Growing up, I had this vision of living in a medium-sized home on a cul-de-sac with kids running through the streets, playing ball or the like. In particular, I wanted a house with hallways, because I loved walls of family photos, namely black and white ones. This vision had stayed in my head, and as I drive through the neighborhoods of Chapel Hill or my hometown in NY, the vision stay alive. It’s something that is so commonplace. But why? Why do we need so much space? Why do we have rooms that we only use on the rare occasion of a once-a-year family feast. Our dining room table was hands down my favorite table, but we used it maybe 10 times a year. It was for “special occasions” and the few other times when the kitchen table was overwhelmed by homework, newspapers, textbooks, and other random [school] supplies. The dining room was this extra area, that was seldom loved only when the house filled with guests. Why do we build for those rare moments? More often than not, especially when we’re not strapped for money, it’s because we can and it’s the norm. The more we move away from building for the rare moments that a family of four transforms into a group of 20, the more we realize the excess space and thus, waste we have.
Dear Anne has long tried to convince me that tiny homes were the way to go. The fact that you could actually live in such small quarters, comfortably, was something that I believed was only a dream in her mind…and the minimalists like her. I initially scoffed at the idea, wondering how I would pack the memories that currently fill my apartment into something so small. I still dreamed of the picket fences or maybe the mid-sized apartment near the park in Cambridge, New York, Boulder, or DC. As these tiny homes popped through emails from Anne, around Pinterest, and now, on my newsfeed, I do realize that rewards in them. The fact that your life has moved away from one focused on space to one focused on memories is amazing. I do think that a small, tiny home might be a bit too small for me and my fur vests and black clothes, the ideals that come with them are intriguing and worth remembering.
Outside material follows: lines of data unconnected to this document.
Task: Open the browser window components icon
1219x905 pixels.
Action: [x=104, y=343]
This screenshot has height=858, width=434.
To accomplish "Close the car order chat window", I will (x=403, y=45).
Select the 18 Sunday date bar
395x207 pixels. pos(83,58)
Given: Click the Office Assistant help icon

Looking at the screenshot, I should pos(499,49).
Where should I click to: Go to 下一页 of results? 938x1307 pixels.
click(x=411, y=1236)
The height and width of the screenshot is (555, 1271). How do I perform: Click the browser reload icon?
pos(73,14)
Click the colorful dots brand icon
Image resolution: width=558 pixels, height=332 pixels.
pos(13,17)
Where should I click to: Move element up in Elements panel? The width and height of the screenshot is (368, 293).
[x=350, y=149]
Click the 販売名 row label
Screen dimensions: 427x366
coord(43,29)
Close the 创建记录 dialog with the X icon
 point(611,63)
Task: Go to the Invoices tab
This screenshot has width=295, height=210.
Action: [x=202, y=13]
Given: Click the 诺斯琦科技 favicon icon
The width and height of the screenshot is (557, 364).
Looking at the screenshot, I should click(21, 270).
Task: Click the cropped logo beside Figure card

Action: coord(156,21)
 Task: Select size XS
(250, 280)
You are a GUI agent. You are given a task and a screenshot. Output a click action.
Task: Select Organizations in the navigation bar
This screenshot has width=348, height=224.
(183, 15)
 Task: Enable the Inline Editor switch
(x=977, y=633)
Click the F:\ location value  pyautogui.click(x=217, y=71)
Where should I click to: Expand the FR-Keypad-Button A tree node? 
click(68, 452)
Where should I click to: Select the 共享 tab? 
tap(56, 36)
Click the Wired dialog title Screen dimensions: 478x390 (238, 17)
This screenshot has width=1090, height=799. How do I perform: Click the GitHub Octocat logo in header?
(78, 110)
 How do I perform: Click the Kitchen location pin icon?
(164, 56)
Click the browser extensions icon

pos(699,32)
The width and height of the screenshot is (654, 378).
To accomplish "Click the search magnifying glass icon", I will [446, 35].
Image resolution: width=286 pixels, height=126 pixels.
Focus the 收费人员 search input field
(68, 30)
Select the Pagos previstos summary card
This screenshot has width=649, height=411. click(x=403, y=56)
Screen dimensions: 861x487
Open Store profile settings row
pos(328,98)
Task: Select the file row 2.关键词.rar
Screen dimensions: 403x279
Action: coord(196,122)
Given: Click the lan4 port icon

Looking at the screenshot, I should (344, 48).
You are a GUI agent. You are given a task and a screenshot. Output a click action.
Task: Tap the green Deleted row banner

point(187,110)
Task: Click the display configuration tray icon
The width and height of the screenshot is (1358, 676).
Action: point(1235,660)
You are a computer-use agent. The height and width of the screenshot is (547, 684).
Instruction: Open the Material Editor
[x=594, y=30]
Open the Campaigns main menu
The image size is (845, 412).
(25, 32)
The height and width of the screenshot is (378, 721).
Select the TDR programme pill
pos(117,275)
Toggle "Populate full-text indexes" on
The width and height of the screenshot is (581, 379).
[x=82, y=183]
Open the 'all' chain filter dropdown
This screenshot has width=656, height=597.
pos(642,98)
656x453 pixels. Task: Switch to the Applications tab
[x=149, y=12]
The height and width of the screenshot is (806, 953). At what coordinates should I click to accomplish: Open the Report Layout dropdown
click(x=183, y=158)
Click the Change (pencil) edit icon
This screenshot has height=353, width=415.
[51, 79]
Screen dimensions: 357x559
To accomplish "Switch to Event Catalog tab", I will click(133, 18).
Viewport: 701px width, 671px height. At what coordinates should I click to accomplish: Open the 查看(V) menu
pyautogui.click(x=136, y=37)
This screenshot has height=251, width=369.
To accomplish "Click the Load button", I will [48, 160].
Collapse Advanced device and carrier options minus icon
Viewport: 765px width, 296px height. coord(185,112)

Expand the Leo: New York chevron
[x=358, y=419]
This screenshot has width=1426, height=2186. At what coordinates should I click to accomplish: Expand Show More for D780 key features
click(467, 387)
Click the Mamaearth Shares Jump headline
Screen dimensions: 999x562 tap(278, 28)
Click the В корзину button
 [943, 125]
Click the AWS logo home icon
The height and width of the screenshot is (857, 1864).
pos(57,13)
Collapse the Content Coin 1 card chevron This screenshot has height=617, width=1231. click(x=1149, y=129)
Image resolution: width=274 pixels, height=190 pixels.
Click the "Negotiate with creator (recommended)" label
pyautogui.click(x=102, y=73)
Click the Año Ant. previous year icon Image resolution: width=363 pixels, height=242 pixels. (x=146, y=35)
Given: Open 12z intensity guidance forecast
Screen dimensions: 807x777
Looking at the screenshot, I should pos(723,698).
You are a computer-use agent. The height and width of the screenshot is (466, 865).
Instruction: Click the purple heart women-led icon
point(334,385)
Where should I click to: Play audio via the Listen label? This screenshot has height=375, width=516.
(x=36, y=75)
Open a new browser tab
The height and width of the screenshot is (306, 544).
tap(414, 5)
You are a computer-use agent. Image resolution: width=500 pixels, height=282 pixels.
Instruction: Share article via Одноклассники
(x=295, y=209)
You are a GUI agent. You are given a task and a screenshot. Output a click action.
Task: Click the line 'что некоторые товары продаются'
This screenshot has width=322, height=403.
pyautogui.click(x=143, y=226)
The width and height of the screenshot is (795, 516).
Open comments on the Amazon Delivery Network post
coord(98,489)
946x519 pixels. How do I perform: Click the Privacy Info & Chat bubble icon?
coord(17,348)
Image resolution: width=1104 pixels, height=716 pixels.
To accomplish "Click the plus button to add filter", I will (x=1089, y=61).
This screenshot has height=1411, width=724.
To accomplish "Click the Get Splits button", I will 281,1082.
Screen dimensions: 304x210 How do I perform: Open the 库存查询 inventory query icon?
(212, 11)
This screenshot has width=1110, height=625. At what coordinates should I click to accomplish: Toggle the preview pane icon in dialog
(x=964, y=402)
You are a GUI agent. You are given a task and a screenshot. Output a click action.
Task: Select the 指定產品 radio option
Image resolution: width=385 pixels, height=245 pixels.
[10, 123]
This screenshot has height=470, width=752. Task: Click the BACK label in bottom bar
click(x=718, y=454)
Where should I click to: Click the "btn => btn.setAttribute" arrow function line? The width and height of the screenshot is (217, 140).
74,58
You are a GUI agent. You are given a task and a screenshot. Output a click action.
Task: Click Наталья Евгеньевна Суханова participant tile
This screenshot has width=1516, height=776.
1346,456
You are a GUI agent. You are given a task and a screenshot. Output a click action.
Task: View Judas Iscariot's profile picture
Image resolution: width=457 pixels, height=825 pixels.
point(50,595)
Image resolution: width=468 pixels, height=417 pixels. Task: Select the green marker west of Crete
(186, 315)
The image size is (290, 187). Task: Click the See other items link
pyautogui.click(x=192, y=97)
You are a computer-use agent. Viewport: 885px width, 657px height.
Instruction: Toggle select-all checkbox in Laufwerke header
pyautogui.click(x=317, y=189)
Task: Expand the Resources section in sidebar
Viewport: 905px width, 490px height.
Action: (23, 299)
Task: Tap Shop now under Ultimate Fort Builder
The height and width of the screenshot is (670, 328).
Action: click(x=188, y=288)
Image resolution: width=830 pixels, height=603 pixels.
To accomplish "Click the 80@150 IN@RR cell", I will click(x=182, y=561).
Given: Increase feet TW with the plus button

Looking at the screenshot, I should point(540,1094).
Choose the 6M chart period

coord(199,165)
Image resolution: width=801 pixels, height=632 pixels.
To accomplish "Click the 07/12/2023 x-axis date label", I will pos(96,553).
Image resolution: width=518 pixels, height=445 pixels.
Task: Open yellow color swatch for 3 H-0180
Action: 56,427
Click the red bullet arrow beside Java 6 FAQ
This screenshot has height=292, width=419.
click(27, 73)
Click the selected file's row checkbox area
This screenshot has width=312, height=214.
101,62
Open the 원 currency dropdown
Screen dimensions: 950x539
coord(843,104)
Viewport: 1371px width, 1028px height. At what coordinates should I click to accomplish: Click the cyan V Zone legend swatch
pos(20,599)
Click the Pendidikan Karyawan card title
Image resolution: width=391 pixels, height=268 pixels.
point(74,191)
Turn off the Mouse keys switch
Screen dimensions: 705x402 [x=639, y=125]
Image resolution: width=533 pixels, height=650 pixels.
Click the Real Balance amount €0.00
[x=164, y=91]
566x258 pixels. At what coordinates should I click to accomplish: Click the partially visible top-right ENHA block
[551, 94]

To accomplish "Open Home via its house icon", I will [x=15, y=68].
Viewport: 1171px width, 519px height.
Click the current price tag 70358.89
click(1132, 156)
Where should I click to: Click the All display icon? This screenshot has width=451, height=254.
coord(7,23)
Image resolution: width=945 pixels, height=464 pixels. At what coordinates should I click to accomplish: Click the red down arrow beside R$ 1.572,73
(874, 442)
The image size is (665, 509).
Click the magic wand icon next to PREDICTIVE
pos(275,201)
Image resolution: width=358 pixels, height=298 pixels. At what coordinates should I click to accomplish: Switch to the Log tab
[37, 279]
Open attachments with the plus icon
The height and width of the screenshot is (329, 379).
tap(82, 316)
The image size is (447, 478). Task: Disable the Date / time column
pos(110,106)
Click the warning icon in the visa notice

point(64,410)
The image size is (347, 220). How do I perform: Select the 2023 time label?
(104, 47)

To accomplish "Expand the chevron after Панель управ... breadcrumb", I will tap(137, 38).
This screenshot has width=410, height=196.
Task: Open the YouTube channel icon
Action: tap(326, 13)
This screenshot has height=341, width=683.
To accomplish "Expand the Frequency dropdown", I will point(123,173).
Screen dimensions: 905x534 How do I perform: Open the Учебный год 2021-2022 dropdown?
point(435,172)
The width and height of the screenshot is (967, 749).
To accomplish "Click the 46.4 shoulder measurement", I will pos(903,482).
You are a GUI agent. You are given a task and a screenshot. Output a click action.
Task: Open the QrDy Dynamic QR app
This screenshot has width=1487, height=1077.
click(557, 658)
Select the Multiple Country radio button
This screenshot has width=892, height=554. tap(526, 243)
Now, the conversations move away from only tiny homes and towards shipping container homes. While certainly a trendy look, pulling together refurbished materials in very fashionable ways, I am drawn towards their ingenuity. It’s not new though. People have lived out of these containers, without the poshness that they are now sold with. In that way, I question how we are reselling these containers (I’m guessing that there are more than enough to go around) but love how they’re being reused for farms, college dorms, store fronts in London and disaster relief housing. And right now, as I love this idea, I also think too far in the future, wondering if it’s a worthwhile longterm investment, questioning what good it would be to live in a shipping container besides the ‘cool’ and ‘resourcefulness’ factors. Buying a house or a tiny home are hardly immediate decisions, nor are they ones I want to make right now, but I know that someday it will be time to do so. So I’ll wait until then to decide and use Pinterest to fantasize in the interim.